Medication Safety Contest Winner
Medication safety exam or program for new staff
Allina Hospitals and Clinics in Minneapolis, MN

ALLINA PATIENT MEDICATION SAFETY CURRICULUM

Primary Author      Barb. Schmeichel, R.N.
Content Contributors
     Ruth Ann Johnson MS
     Bruce Scott MS FASHP
     Jamie Sinclair RPh
     Skip Valusek
     Todd Whalstrom, MS
     Carl Woetzel, MS PharmD

Learning Objectives
Upon completion of this topic the participant will:

  1. Recognize the importance of patient safety and Allina's safety initiatives (view the Allina Patient Safety Presentation).
  2. Recall the Allina Safety Principles and apply them to a professional experience (small group activity with visuals).
  3. Identify the goal, means and importance of reporting medication accidents (complete a Patient/Visitor Safety Report activity).
  4. Identify the systems involved in medication administration (view video and overhead).
  5. Recall high-risk medications (view overhead).
  6. Recall the medication administration policy and means of accessing this information (review hospital-specific policy).
  7. Practice safe medication administration practices consistent with the Allina Safety Principles and the hospital's protocols (observation in practice with a validation checklist for unit preceptors).

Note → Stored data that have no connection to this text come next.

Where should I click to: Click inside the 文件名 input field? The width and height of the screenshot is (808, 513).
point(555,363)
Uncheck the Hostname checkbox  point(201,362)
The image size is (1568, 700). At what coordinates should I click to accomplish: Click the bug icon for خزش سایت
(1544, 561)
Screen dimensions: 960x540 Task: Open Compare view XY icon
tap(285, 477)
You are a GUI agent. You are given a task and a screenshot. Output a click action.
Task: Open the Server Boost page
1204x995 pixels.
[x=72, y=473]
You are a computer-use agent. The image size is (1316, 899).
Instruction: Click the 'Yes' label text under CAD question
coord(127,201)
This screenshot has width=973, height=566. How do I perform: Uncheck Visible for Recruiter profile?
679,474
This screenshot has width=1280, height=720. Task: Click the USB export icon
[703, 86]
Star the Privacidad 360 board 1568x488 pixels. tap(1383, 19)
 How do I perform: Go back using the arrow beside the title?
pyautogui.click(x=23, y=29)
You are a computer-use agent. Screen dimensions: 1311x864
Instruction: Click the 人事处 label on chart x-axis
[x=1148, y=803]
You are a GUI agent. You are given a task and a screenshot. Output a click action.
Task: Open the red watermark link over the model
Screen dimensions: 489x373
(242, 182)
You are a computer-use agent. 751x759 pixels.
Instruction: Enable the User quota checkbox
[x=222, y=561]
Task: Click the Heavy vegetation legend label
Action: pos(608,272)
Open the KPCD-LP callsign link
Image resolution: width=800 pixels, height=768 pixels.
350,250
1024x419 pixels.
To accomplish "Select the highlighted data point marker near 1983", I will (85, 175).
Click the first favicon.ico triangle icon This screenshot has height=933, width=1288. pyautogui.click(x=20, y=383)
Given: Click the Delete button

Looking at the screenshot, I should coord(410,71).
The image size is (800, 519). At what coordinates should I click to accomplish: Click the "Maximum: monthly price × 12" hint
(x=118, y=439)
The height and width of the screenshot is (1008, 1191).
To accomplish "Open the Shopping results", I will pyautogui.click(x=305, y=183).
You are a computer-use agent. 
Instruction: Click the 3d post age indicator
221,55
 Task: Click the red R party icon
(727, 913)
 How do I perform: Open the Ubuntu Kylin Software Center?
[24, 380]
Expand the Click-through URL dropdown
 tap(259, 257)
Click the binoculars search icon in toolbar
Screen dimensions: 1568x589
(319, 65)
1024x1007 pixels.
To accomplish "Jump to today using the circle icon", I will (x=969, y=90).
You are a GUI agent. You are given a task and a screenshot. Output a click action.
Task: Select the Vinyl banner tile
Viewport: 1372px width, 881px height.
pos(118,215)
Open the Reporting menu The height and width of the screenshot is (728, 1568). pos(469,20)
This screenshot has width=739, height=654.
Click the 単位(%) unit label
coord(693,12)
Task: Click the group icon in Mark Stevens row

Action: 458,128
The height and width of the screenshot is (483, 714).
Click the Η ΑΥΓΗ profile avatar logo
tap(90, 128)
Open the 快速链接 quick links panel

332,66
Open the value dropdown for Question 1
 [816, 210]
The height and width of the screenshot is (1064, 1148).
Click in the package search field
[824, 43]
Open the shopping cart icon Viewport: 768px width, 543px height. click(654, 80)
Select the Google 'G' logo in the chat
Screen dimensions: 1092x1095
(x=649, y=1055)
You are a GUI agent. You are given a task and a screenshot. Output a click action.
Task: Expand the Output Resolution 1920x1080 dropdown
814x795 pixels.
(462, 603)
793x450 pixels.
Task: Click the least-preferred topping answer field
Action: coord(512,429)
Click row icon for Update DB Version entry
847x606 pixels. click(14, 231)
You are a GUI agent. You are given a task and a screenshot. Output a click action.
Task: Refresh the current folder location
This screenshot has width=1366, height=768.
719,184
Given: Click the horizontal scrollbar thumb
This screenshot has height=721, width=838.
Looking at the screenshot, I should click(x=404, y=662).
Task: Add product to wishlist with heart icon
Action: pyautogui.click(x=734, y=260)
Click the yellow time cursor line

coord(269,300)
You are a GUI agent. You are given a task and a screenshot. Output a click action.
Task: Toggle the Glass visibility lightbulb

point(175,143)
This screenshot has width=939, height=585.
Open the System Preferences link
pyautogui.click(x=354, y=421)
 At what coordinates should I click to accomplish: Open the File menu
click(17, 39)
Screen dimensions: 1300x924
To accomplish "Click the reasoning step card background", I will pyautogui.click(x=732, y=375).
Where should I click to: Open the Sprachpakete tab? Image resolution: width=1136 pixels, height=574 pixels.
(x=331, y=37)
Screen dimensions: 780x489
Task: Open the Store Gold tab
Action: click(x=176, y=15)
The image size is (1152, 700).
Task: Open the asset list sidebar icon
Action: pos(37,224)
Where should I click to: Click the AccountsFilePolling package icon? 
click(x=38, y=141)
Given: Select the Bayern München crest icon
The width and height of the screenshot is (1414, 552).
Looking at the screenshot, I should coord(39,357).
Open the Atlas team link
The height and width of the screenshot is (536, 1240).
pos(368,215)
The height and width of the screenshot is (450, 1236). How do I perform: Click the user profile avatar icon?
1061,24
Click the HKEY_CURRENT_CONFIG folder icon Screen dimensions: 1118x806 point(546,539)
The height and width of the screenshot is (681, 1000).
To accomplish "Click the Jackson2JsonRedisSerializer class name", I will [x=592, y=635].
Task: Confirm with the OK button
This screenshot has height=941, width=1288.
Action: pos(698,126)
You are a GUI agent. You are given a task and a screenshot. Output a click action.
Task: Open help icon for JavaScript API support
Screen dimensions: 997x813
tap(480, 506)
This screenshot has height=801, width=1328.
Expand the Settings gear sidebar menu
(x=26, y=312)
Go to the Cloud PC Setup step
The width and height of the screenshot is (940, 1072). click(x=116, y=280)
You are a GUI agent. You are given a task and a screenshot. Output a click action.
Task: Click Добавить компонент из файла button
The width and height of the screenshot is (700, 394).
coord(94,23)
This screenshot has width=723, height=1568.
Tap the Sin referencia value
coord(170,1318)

Learning Plan (Facilitator-led class)
The participant will:

  1. 2" Recall a medication accident they were involved in and identify an intervention that would prevent this from happening.
  2. 10" View transparencies or Power Point Presentation - "Allina Patient Safety" (Objective 1)
  3. 10" View video and "systems" slide - Beyond Blame (objective 3, 4)
  4. 10" Participate in small group activity - Patient Safety Principles (objective 2)
  5. 10" Practice safety report completion - Patient/Visitor Safety Report, scenario, directions (objective 4, 5)
  6. 20" Participate in small group to review and summarize key points of hospital specific medication administration policy (objective 6)
  7. 2" Recall 6 high-risk medications and 4 Principles of Patient Safety

Materials Needed
Life Saver candies
Allina Patient Safety transparencies or Power Point Presentation
Large Allina Patient Safety Poster and "Principles" signs
"Beyond Blame" video
"Systems" slide
Small cards for each participant
Patient/Visitor Safety Report scenario, form and directions
Hospital-specific medication administration policy
Easel paper and large colored markers

Principles of Patient Safety Details of Facilitator-led class

Preparation:

  • Seat participants in small groups. Display the Allina Patient Safety poster in the front of the room.
  • Distribute lifesaver candies to all participants to introduce the topic of Safety but instruct them NOT to eat them yet.



Introduction:
"This year the Institute of Medicine reported that 44,000 - 99,000 deaths occur in hospitals every year from errors or accidents. A portion of these accidents is due to medication errors. In response, Allina has made Patient Safety a corporate initiative. They have a goal to reduce and ultimately eliminate medication errors in Allina Hospitals. To accomplish this a comprehensive plan for improvement is being initiated. Efforts are directed toward

  • changing our culture to one that is blame resistant and values safety first
  • education/awareness of the importance and complexity of patient safety
  • changing systems to prevent accidents and learn from those that occur."
"I'd like you to remember a medication error that you were either directly involved in or that you know about. Remember as many details as you can. (Pause) Remember the people, issues and feelings involved. (Pause). Now use the small card provided to write one or two simple interventions that would prevent this error from happening again. Save this suggestion for later. After you have written a prevention intervention, reward yourself as a "Lifesaver" with a lifesaver candy.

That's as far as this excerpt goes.